FEDERALISM TAKES CENTER STAGE IN ELECTION

Federalism, is perhaps the greatest strength within our political system.  While not an issue this past election, it always bothers me when people who fail to understand the structure of American government demand we end the electoral  college.  The electoral college is a huge part of American federalism.  It insures the big states never decide an election.  It is rarely discussed but had New Hampshire voted the same way as the rest of New England and the general northeast, Al Gore would have become president.  These three electoral votes decided the direction of the US for 8 years, and in fact for probably many years to come.

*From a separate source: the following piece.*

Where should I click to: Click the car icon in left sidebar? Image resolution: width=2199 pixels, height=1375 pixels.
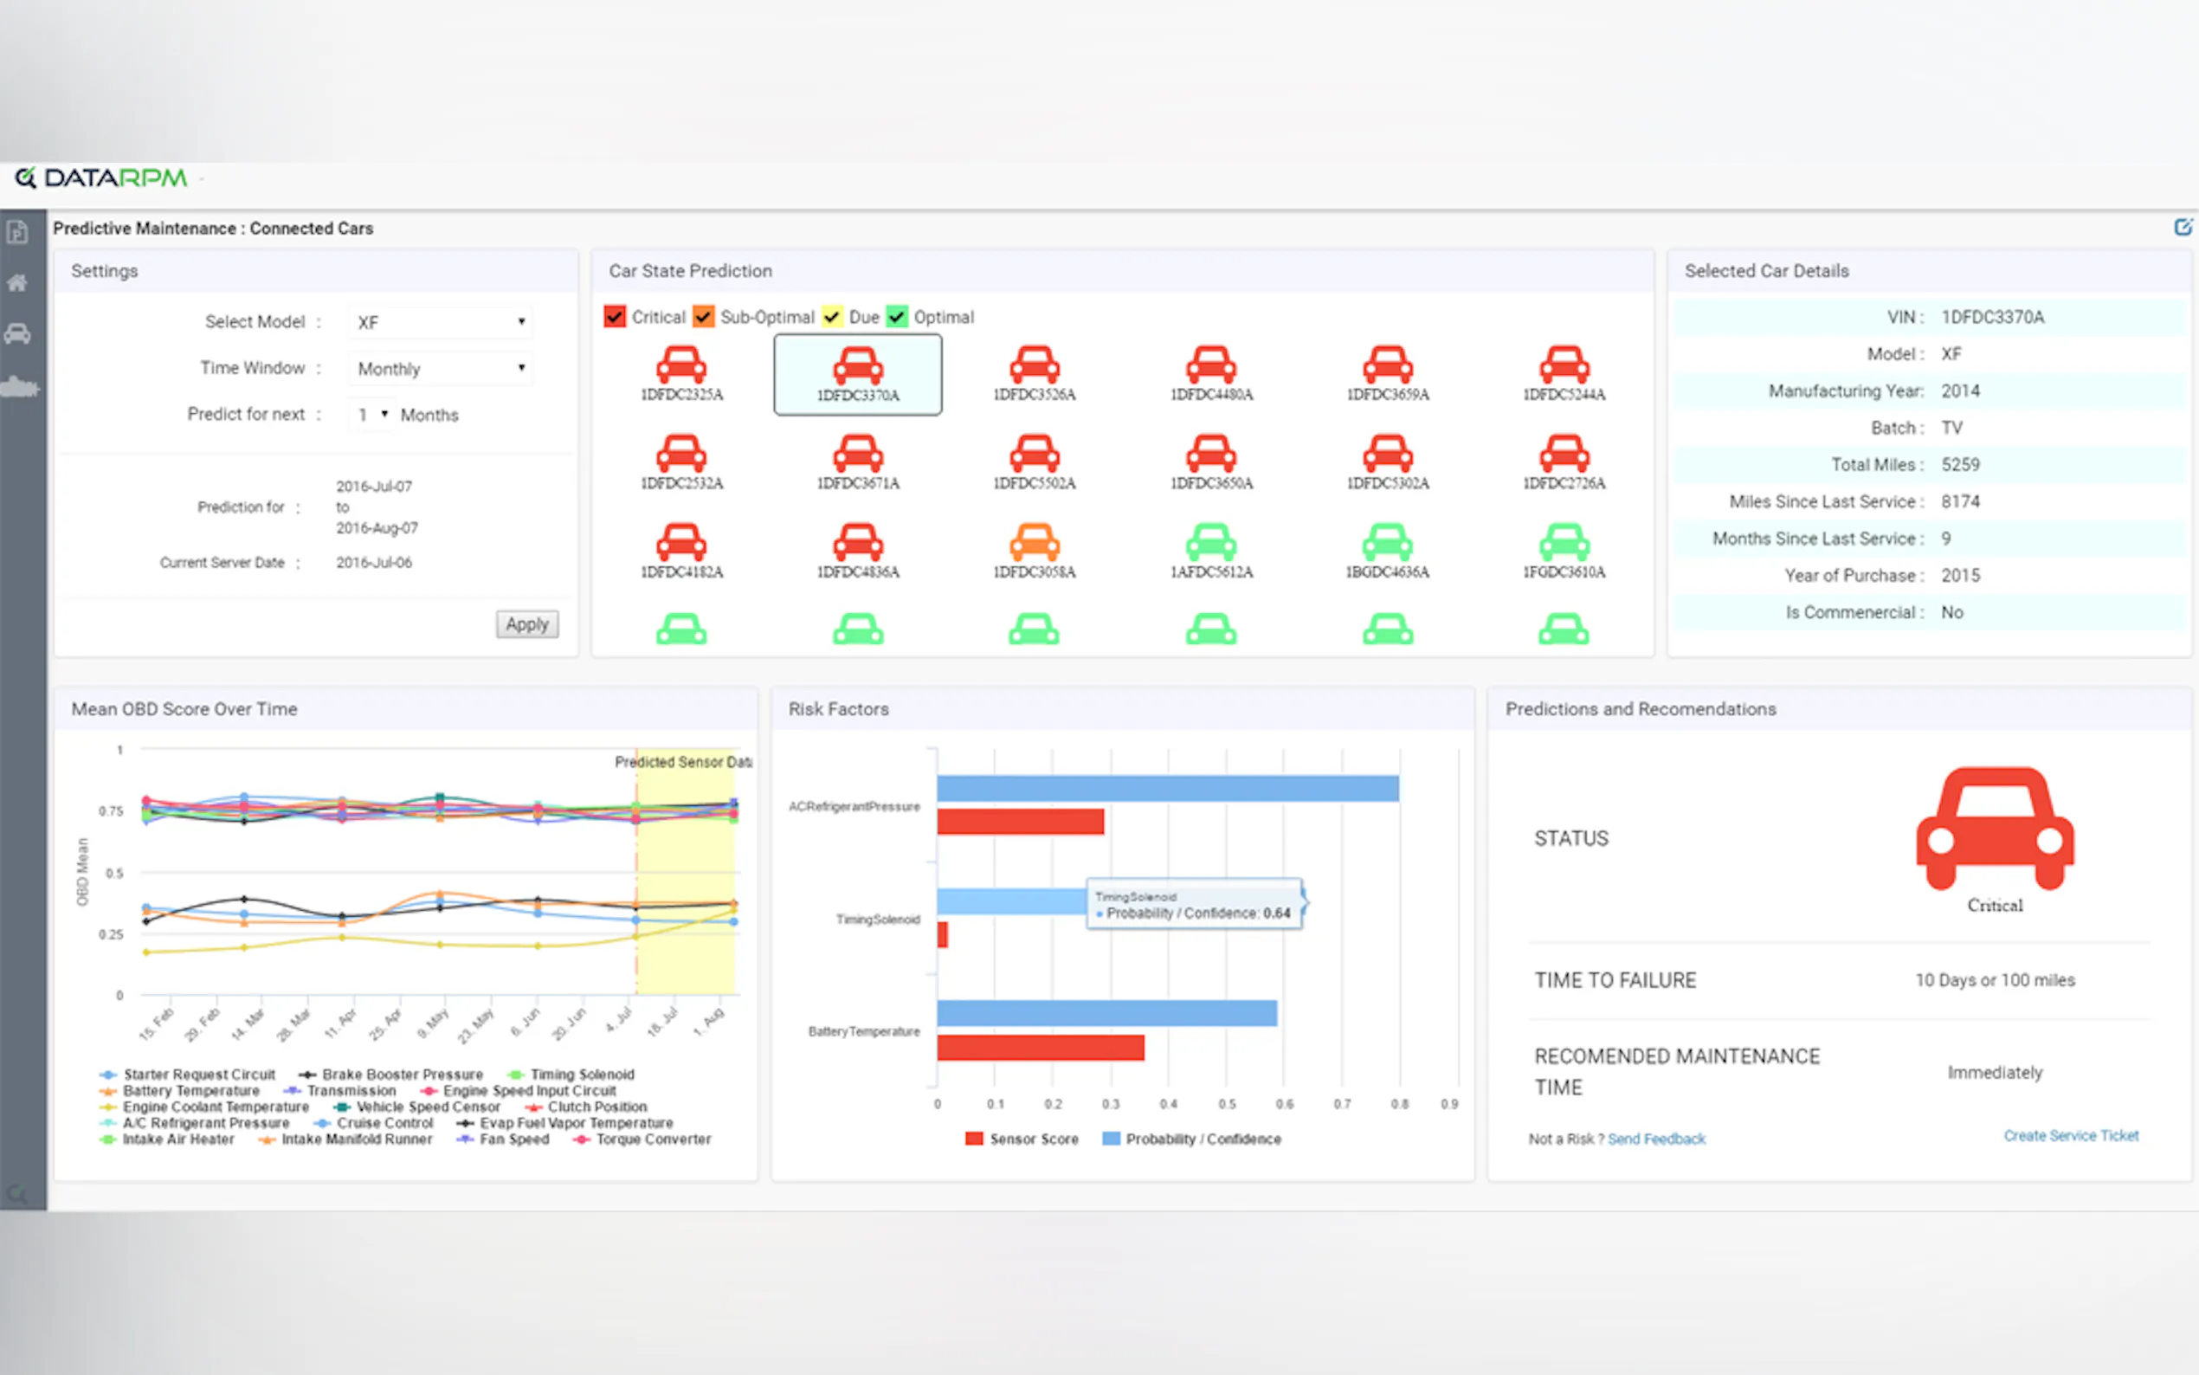pyautogui.click(x=17, y=334)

Gay marriage and legalization of marijuana became the key issues manifested through federalism this past election.  I understand and  respect that a lot of people believe gay marriage and the legalization of marijuana are the end of humanity as we know it.  But the states which moved forward on these issues in fact prove the strength in of sytem of government.

The role of federalism is a big part of the juridical methodology used by the Supreme Court when addressing so called expanded rights.  The Court always looks to national trends at the state level.The states are the great laboratory of change.  If Colorado succeeds in regulating marijuana sales, raising revenue, all while keeping addiction under control, its model will be considered by other states in creating a similar system.

I am not saying the law is good or bad.  I am saying it is a good thing that one or several states can experiment with something like legalization of marijuana.  It is better that we experiment at the state level first to work out the kinks, before establishing a national policy.  We may learn legalization is a big mistake, and have the evidene to prove it.  We may learn that legalization of marijuana is not the end of humanity.  In the end we have no way of knowing the truth, until a state experiments with the policy.

I love a learning momemt.  I hope a  few of my readers now better understand federalism and how the federal and state governments interact.

1 comment:

Anonymous said...

While on this subject, do you know if there is a test for marijuana like there is for booze that can determind how much THC a person has in their system. Will a "cut-off" point be important, or is any amount considered detrimental to, let's say, driving?